SAYFALAR

8 Haziran 2015 Pazartesi

Seçim sonu tüm seçenekler bence umut dolu


Hayatım “bu son seçim..”lerle geçti. “Yoksa Türkiye bitecek, ortada bir şey kalmayacak”tı.. Milliyetçi Cephe’lerle boğuştuk. 12 Eylül’le Türkiye’nin diktatörlüğe yuvarlanmıştı.. Özal dönemi ile Türkiye bitiyordu. Her seçim bir cephe ve ittifaklar seçimiydi! AKP iktidarı dönemi ise daha ağır bir karşı ittifak gerektirdi..
Birileri hep bize ne yapmamız gerektiğini söyleyip durdu. Veya biz birilerine söyledik.. Neoliberal ideolojinin, “solcu”, “liberal”, “demokrat” giysili fantastik türevleri, bize iktidarın ne kadar iyi olduğunu ve Türkiye’nin demokrasiye ne büyük yelken açtığını vaazetti.

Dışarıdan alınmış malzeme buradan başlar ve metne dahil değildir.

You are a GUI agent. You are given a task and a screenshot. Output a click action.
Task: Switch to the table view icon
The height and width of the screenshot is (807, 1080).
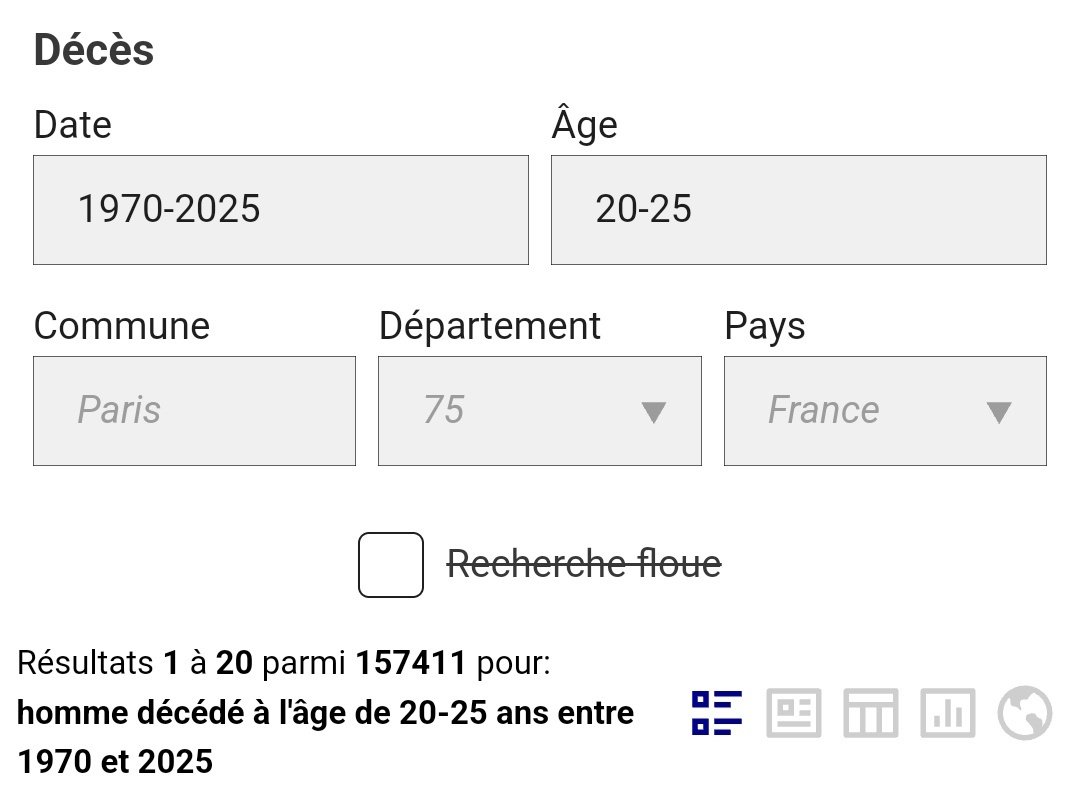coord(871,713)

O müthiş iktidar bloğu, hepimizin üzerine çullandı ve Anayasa referandumu ile yargıyı diktaya teslim ettirdi... Silivri davaları cabası..
Şöyle geriye bakıyorum, Türkiye yerinde duruyor! Evet hep bir hasar aldı. Tek parti döneminde aldığımız hasar şüphesiz en büyüğü Türkiye. Tek parti dönemi uzlaşının olmadığı, Türkiye’nin lime lime ayrıştırdıldığı, bir uzlaşı sistemi olan parlamenter rejimin rafa kaldırıldığı bir yönetim biçimi olarak tarihe kazındı. Bu dönem sona ermeli, şüphesiz.

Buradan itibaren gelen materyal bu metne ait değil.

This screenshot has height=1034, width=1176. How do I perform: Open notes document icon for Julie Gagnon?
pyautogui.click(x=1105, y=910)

Yine bir “tarihi seçim dönemeci”ndeyiz! “Bundan sonrası yok”.. “Ya şimdi ya hiç bir zaman”.. Bu nedenle “şöyle davranacaksın..”
Böyle kesin tanımlamalarla geçen bir hayattan sonra, vardığım nokta şu: Ne bu ne gelecek seçim.. Hiç biri ülkenin sonu demek olmayacaktır. Eğer böyle yaklaşırsak, yaşama ve gelecek umudunu bitirmiş-yitirmiş oluruz.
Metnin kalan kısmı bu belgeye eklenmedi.